• _Explore the material_:
1. According to the article on the Greater Manchester call for budget infrastructure spending, how much did the UK's annual GDP fall in 2020?
2. Resume the article on the Greater Manchester call for infrastructure spending, picking up right after its final sentence.

***** Supplied text

A leader in the Greater Manchester Combined Authority has called for bold infrastructure spending in next month’s national budget to make ‘build back better’ a reality.

Councillor Sean Fielding, portfolio lead for employment, skills and digital, said a lot is hinging on next month’s budget which is due to be delivered by Chancellor Rishi Sunak on March 3.

It follows the news that the UK economy suffered a record annual GDP slump of 9.9% in 2020, according to figures from the Office for National Statistics.

Mr Fielding said: “A lot of the noises out of the government are that we can’t afford to spend any more money and we need to rein in spending as a result of what we’ve had to pay out during the pandemic.

“To me, that is exactly the wrong attitude to have.

“If the country had had the same attitude after the Second World War, then we wouldn’t have built the welfare state and the NHS which are two things that absolutely needed to be built.

“We could do the same thing around transitioning to a green economy, and rebalancing the economy between the north and the south of England if we take the initiative now.”

The annual budget statement from the chancellor lays out plans for public spending and taxation, as well as how much the government will borrow.

It comes at a crucial moment as the government charts the course of recovery from the Covid-19 pandemic at the same time as dealing with the reality of Brexit and a move towards net-zero carbon emissions.

According to the Institute of Fiscal Studies, there has been more than £250 billion of additional spending since last year’s budget to support public services, jobs, businesses and incomes through the pandemic.

Unemployment reached 5% in the three months to November 2020 – the highest level since 2016.

The Office for Budget Responsibility warned that unemployment could have risen above the levels seen in the 1980s, but the government’s furlough scheme has – so far – avoided this scenario.

Marcus Johns, a research fellow at IPPR North, said there are things that local government can do – and are doing – to use the recovery to transition to a low-carbon economy with higher wages, but they are relatively hamstrung by national government.

Mr Johns told MM: “Over the past ten years, local government bore a very heavy share of the burden of austerity.

**********
***** Data extract

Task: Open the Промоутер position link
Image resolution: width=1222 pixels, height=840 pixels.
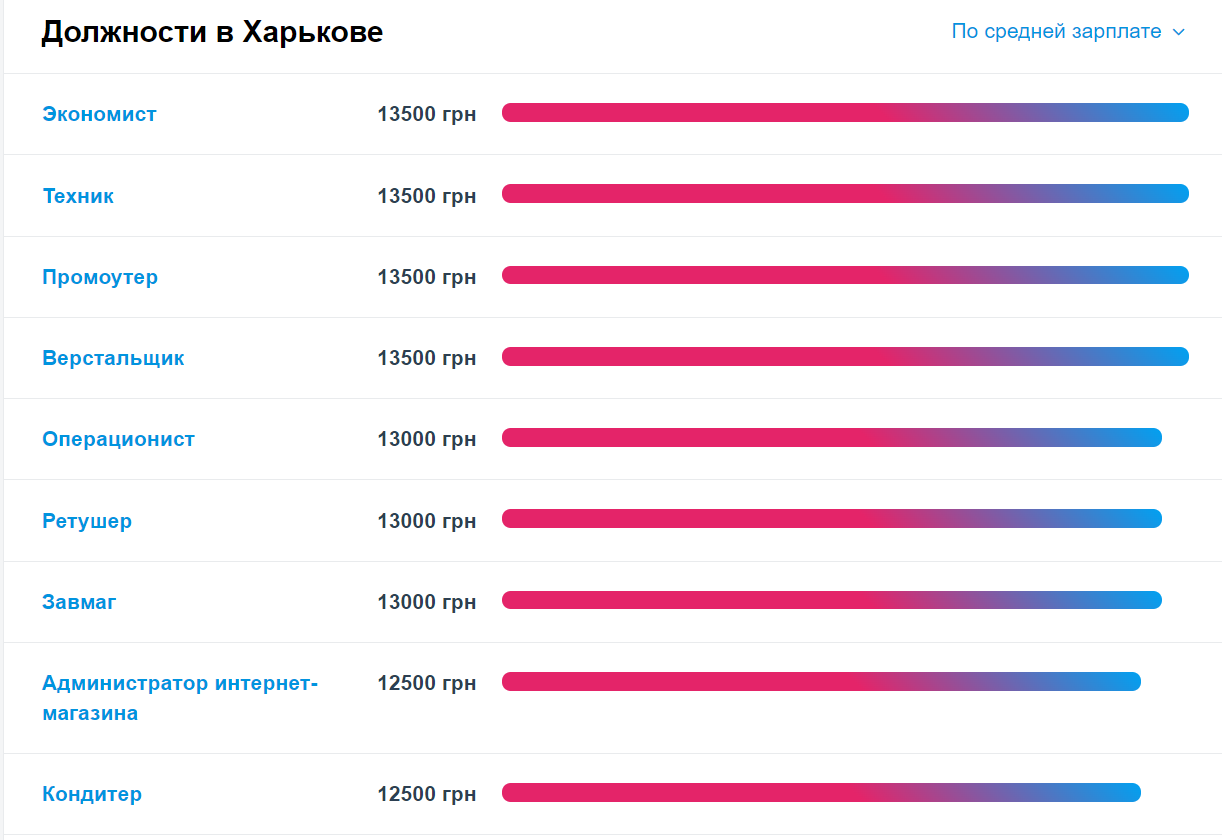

**********

• _Results by task_:
1. 9.9%

2.
“You’re heading into this stage where you need active local government to be stimulating an economic recovery and making those really significant transitions to a fairer, greener economy, but with multi-million pound holes in their budgets.

“And I think the government hasn’t wised up to that yet.”

Mr Fielding, who also leads Oldham Council, wants the government to be putting money behind investment in green technology and infrastructure that will allow the Greater Manchester region to meet its objective of becoming carbon neutral by 2038.

“We’ve already got a lot of things that price tags are attached to, but funding is yet to be identified.

“But the government could really help us bring those things forward.”

Investment in super-fast broadband, he said, is an area that will support people and businesses and enable more flexibility in the working from home arrangements that people have become accustomed to.

He highlighted public transport too.

Mr Fielding said: “The rail network needs significant investment because we’re still running on Victorian infrastructure.”

“We need some support for our re-regulation of the bus network in Greater Manchester because our public transport system is not integrated and set up in the way it is in London.”

“It’s going to take quite a lot of money in infrastructure spending if we really want to build back better in the way that the government is so fond of saying that it wants to.”

MM contacted HM Treasury for a comment but did not receive a response.